While I was away: Parts were written in my journal (during my blog break) on October 10th and saved for today.
Sometimes I get the I sudden have the urge and fear that makes me NOT want to reproduce. This use to happen all of the time when I was on birth control. I blamed my emotions on the hormones, but now my only excuse is natural hormones and my ever-wavering mental state.
I think it has something to do with fear of what I’ll become. Will my ambitions die with the birth of a new child? I care about my family more than anything… I know this already, but I worry I’ll lose part of myself I hear so many women say they’ve lost.
I love my job. I love my career. I love knowing that I could support my family, or myself on my own if I needed to, and that I have the drive to excel. Most of the women I lived around during my college years are stay at home moms now. I think that’s great! But I wish I could see more people living in situations I see myself in, just for my examples sake.
I want to know it’s ok, that it’s possible, and that I can do it all. That I can have a career… A child, a family. That IS how I see myself, but that’s not what I see commonly among my circle of women. …Especially in my religion.

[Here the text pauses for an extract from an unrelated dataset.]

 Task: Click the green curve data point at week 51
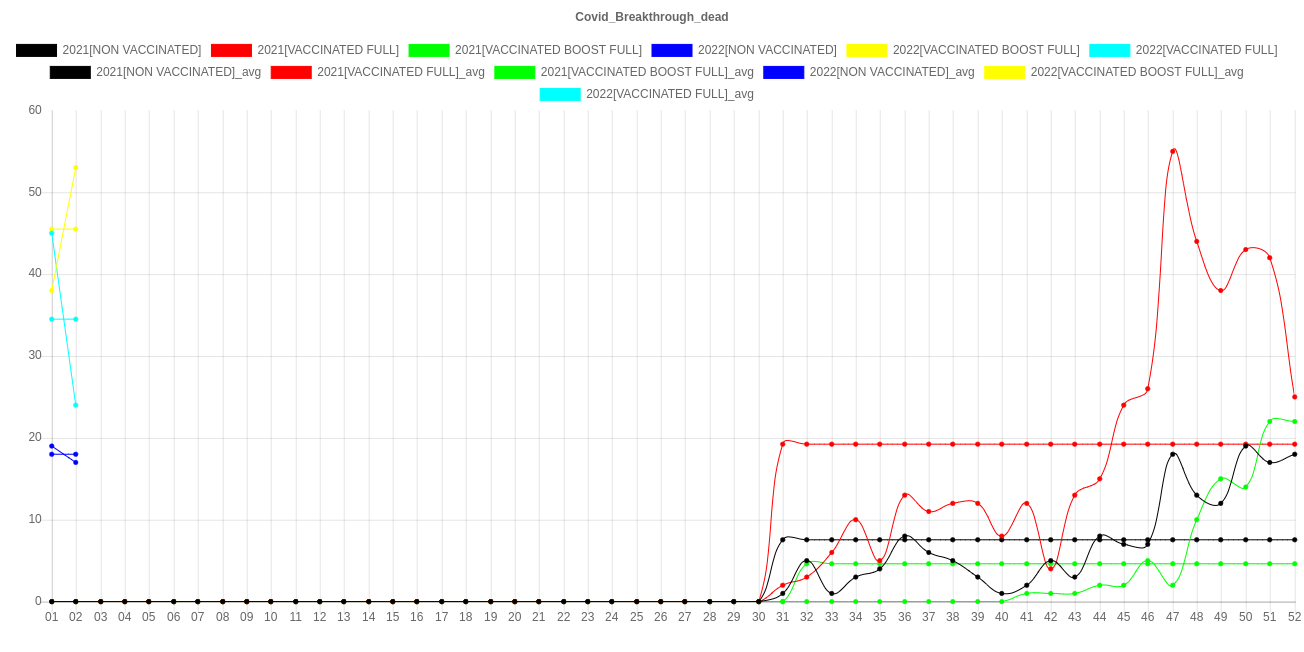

Sure, sometimes I dream of handing over the reigns to my husband, and letting him worry about balancing our finances, while I take care of our home and children, but I wonder if thoughts of “what ifs” would creep into my mind. I wonder if it would be all it is cracked up to be.
But at the same time I wonder if I really want to be a duel-income family. Do I want my child in daycare?
If now… I wonder if I’m I ok with penny pinching my first year or two. I want to be able to give my child the world, but I worry how I’ll do that. I know there are very few things a child NEEDS its first year, but I still want to provide some of those extra things.
I wonder sometimes how I’ll be able to do it all…If it is possible. Can I keep being a successful “business woman”, and good wife while also adding the tasks trying to be a good mom, and able to raise good kids. Being a mother alone is a lifetime duty full of heartache and joy. Could I fulfill both responsibilities? Is there enough time in the day? How do you do it?
I wonder if I’ll be sad if I miss things, and get jealous of women who are at home.
I guess the good thing is one choice isn’t permanent, and it doesn’t have to last a lifetime. Well… Except the decision to become a mother in the first place.